Bagaimana kita bisa tidur nyenyak ketika anak-anak di Gaza terbangun dengan perut kosong, ketakutan, dan tanpa masa depan?
Kelaparan di Gaza bukanlah bencana yang datang tiba-tiba. Ini adalah hasil dari konflik yang berkepanjangan, blokade yang mencekik, dan penggusuran paksa yang memaksa warga berpindah dari satu puing ke puing lain.
Lebih dari 600 hari genosida, telah menghancurkan infrastruktur, rumah sakit, dan harapan. Rumah Sakit al-Awda dipaksa tutup di tengah bombardir, meninggalkan pasien dan petugas kesehatan dalam kepanikan.
Bagaimana kita bisa menyebut diri kita manusia ketika kita membiarkan saudara-saudara kita di Gaza ditinggalkan dalam keputusasaan seperti ini?
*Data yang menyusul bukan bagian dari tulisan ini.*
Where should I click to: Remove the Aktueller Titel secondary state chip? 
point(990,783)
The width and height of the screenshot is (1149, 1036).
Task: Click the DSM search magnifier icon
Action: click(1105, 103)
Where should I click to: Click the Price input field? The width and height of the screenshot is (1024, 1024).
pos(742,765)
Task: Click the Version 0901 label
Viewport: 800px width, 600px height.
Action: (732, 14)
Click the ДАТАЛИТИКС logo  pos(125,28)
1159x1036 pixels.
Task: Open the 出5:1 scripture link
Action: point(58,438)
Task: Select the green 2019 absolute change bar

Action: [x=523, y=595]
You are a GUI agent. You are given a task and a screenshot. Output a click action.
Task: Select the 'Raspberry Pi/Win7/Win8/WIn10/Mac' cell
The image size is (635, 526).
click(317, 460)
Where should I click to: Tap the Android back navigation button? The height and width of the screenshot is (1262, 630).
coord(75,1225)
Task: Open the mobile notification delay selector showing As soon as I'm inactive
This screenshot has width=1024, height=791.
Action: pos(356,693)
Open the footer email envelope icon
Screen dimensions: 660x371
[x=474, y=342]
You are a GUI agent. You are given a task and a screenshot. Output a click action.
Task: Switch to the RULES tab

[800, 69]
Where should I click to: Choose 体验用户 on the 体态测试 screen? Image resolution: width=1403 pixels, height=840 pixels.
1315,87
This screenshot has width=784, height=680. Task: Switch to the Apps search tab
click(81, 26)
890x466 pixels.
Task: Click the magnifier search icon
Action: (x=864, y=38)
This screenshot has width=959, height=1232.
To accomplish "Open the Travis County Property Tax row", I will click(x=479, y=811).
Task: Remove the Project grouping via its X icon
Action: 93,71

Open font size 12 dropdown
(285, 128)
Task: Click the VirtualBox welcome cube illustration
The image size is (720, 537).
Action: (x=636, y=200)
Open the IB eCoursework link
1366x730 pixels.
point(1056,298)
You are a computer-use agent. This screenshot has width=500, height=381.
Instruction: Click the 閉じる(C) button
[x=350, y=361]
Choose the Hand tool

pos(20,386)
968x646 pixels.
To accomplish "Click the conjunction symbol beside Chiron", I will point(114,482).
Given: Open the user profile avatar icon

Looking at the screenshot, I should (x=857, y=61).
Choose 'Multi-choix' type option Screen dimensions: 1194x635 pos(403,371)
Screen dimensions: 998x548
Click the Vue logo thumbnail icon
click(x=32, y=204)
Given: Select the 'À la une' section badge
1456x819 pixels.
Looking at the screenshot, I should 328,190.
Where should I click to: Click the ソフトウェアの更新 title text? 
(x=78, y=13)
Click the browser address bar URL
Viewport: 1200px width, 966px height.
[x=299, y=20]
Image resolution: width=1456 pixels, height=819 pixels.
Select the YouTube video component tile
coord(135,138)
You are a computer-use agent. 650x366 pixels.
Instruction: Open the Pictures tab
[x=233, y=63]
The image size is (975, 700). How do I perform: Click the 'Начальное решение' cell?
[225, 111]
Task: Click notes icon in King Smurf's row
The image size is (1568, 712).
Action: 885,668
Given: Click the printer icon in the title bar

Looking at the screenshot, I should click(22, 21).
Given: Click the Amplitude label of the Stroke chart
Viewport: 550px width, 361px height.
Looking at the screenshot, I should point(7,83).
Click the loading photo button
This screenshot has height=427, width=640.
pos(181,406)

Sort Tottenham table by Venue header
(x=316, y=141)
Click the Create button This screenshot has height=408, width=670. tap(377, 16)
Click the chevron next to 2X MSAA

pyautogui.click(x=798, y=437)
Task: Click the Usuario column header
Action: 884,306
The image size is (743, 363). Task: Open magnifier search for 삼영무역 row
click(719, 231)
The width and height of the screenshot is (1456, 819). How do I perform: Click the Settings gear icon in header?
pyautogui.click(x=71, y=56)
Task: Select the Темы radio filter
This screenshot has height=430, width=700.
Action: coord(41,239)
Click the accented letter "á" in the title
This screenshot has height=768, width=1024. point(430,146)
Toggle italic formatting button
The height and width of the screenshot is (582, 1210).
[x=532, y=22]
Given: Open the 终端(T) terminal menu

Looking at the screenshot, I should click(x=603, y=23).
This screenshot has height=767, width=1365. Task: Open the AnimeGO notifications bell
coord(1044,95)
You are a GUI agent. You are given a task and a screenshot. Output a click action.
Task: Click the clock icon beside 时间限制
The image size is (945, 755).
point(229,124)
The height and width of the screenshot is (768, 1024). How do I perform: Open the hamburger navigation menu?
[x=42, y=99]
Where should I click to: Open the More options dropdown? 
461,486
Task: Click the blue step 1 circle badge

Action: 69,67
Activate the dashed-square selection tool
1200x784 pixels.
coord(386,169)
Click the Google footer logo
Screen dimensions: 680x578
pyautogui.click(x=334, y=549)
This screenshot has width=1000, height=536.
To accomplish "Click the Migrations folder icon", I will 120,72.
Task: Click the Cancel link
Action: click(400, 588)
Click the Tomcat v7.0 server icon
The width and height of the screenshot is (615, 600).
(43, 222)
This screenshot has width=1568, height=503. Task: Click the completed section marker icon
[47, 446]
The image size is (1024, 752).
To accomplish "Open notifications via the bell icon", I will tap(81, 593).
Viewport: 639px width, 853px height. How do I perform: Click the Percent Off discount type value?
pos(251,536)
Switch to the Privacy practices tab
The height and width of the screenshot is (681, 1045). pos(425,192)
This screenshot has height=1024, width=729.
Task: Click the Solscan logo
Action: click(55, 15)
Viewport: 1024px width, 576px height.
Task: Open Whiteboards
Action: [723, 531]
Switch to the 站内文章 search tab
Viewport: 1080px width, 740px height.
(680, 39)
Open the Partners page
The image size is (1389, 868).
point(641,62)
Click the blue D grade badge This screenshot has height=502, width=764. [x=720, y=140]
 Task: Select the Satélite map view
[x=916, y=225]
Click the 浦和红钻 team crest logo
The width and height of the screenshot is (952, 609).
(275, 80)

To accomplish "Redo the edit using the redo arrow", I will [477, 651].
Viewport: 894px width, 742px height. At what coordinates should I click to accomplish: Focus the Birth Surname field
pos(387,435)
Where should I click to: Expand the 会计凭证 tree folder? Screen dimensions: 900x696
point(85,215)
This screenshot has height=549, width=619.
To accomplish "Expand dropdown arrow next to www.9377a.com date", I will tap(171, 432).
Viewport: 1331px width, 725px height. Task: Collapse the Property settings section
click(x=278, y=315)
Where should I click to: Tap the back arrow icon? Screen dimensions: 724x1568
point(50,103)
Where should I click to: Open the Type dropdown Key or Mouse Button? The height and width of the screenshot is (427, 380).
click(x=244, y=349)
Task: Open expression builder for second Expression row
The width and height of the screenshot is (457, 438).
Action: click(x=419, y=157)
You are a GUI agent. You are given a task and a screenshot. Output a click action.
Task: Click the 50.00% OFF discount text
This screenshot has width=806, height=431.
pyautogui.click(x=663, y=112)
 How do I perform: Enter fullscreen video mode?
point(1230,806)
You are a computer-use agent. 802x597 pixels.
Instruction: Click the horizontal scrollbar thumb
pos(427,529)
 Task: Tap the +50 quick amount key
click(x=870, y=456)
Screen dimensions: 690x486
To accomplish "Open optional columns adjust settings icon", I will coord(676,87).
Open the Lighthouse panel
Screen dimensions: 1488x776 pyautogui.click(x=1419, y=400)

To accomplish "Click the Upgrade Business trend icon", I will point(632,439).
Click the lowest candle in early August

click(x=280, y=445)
Yang lebih menyakitkan adalah sikap acuh tak acuh dunia. Negosiasi gencatan senjata terus gagal, dengan Hamas menolak usulan terbaru AS dan Israel.
Sementara para politisi berdebat, warga Gaza mati kelaparan. Bantuan kemanusiaan yang masuk hanya setetes air di tengah lautan.
Kebutuhan truk-truk bantuan terhenti, dan ketika akhirnya sampai, kerusuhan terjadi karena keputusasaan. Ini bukan hanya kegagalan diplomasi, tetapi kegagalan moral. Dunia telah menutup mata, menutup telinga, dan menutup hati.
Saya merasa marah, sedih, dan tidak berdaya sekaligus. Ketika Duta Besar Palestina menangis di sidang PBB, mengungkapkan kematian ribuan anak-anak.
Saya merasakan beban itu di dada saya. Setiap cerita dari Gaza dari warga yang mengais makanan di antara puing, dari keluarga yang kehilangan anak-anak mereka, dari dokter yang merawat pasien tanpa obat adalah panggilan untuk bertindak.
Kita tidak bisa terus berdiam diri. Gaza bukan hanya nama di peta, itu adalah rumah bagi jutaan manusia yang berhak hidup, makan, dan bermimpi seperti kita.